One of my mentors, Alex Mandossian, gave this book to me as a gift not too long ago. I finally got around to reading it and it’s amazing. The chapters are amazingly easy to read and comprehend. If I only have a few minutes during the day, it’s something that I can pick up and start reading with the knowledge that I’ll be able to complete a chapter quickly.
While reading early this morning, I came across a chapter from Harvey Mackay’s book that really hit home for me. It hit home for me because it made me realize the importance of time in our lives and just how precious it is. It also made me realize the importance of doing work that is not only significant to you, but also life changing and impactful on others.
Each day the minutes are ticking down on our lives. Every day we’re dying. With that said, is what you’re doing on a day-in day-out basis in alignment with your dream, vision, purpose, and mission for your life?
Exerpt taken from Harvey Mackay’s book “The Mackay MBA of Selling in the Real World“.
Flea trainers have observed a strange but predictable habit of fleas. Fleas are trained by putting them in a cardboard box with a top on it. The fleas will jump up and hit the top of the cardboard box over and over and over again. As you watch them jump and hit the lid, something very interesting becomes obvious. The fleas continue to jump, but they are no longer jumping high enough to hit the top.
When you take off the lid, the fleas continue to jump, but they will not jump out of the box. They won’t jump out because they can’t jump out. Why? They have conditioned themselves to jump just so high.
People very often do the same thing. They restrict themselves and never reach their potential. Just like fleas, they fail to jump higher, thinking they are doing all they can do.
Your past is not your potential.
In the words of Charlie Brown, “The greatest burden in life is to have a great potential.”
Far too many people exist in a world of “what is” rather than applying their energies to “what can be.”
To reach your potential, the primary ingredient is desire. Many people fail to succeed because they don’t know what they want or they don’t want it in the worst way. In other words, they aren’t willing to work for it… they don’t want to pay the price.

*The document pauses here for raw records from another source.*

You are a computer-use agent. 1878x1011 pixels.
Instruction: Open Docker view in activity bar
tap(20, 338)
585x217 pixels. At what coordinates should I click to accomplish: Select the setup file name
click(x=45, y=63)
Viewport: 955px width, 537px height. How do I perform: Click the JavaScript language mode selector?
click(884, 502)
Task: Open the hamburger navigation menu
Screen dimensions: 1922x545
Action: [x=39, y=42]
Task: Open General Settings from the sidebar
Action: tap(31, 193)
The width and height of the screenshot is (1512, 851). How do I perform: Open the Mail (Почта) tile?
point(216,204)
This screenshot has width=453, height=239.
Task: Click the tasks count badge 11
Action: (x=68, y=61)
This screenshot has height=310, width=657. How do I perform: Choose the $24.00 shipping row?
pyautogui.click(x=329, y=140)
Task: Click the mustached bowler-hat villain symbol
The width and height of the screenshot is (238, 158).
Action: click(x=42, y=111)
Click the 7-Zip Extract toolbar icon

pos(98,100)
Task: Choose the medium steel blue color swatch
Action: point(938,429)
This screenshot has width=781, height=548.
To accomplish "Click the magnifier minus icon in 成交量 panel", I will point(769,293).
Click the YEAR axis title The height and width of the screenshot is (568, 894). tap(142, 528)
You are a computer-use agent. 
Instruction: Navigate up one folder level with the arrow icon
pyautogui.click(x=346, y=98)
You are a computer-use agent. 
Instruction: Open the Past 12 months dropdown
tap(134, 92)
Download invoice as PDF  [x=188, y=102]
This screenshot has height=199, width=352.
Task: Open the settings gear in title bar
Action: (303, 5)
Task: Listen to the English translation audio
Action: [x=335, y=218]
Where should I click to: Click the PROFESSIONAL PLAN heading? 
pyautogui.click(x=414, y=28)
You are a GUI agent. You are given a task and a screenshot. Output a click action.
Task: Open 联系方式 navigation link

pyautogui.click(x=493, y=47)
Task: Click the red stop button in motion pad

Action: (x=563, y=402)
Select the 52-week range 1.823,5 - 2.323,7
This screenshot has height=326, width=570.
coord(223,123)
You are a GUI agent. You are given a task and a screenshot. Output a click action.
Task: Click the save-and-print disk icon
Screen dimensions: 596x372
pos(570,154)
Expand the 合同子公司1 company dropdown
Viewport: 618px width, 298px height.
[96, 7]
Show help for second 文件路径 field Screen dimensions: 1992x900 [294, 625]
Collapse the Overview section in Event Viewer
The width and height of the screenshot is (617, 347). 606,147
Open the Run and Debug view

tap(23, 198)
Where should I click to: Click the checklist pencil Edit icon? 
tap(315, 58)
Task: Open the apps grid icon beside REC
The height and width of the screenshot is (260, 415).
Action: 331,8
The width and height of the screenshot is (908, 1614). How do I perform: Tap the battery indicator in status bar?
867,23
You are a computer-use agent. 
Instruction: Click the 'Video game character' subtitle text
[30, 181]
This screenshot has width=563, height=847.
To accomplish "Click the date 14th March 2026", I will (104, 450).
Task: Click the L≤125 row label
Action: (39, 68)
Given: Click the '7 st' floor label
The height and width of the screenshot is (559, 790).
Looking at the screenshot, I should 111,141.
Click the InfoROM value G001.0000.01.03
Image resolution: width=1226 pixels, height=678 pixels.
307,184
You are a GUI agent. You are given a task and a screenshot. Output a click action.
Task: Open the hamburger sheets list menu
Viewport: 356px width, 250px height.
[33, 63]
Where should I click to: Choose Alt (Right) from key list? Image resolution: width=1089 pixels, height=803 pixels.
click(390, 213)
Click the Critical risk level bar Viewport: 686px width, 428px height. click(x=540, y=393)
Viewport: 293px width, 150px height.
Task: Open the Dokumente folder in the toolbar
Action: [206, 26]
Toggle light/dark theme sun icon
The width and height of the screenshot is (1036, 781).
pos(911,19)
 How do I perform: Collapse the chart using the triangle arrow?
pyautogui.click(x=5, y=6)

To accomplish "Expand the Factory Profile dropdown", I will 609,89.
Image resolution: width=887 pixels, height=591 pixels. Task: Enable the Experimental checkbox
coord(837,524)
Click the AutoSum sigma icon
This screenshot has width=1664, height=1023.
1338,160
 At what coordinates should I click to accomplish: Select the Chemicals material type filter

It’s like the woman who said to a world-class musician, “I’d give anything to be able to play like you.” And the musician said, “I don’t think you would, because not many people are willing to make the commitment.”
Desire isn’t enough. You must have the will to prepare. Preparation means yearning, learning, reading, listening, organizing, and expanding your thinking. It involves rigorous training of your mind and body to achieve success.
The playwright George Bernard Shaw understood this. A reporter interviewed him shortly before his death and asked, “Mr. Shaw, you have visited with some of the most famous people in the world. You’ve known royalty, world-renowned authors, artists, teachers, and dignitaries from every part of the world. If you could live your life over and be anyone you’ve known, or any person from history, whom would you choose to be?”
Shaw replied, “I would choose to be the man George Bernard Shaw could have been, but never was.”
When you look at yourself in the mirror at the end of the day, what type of person could you be, but have yet to become?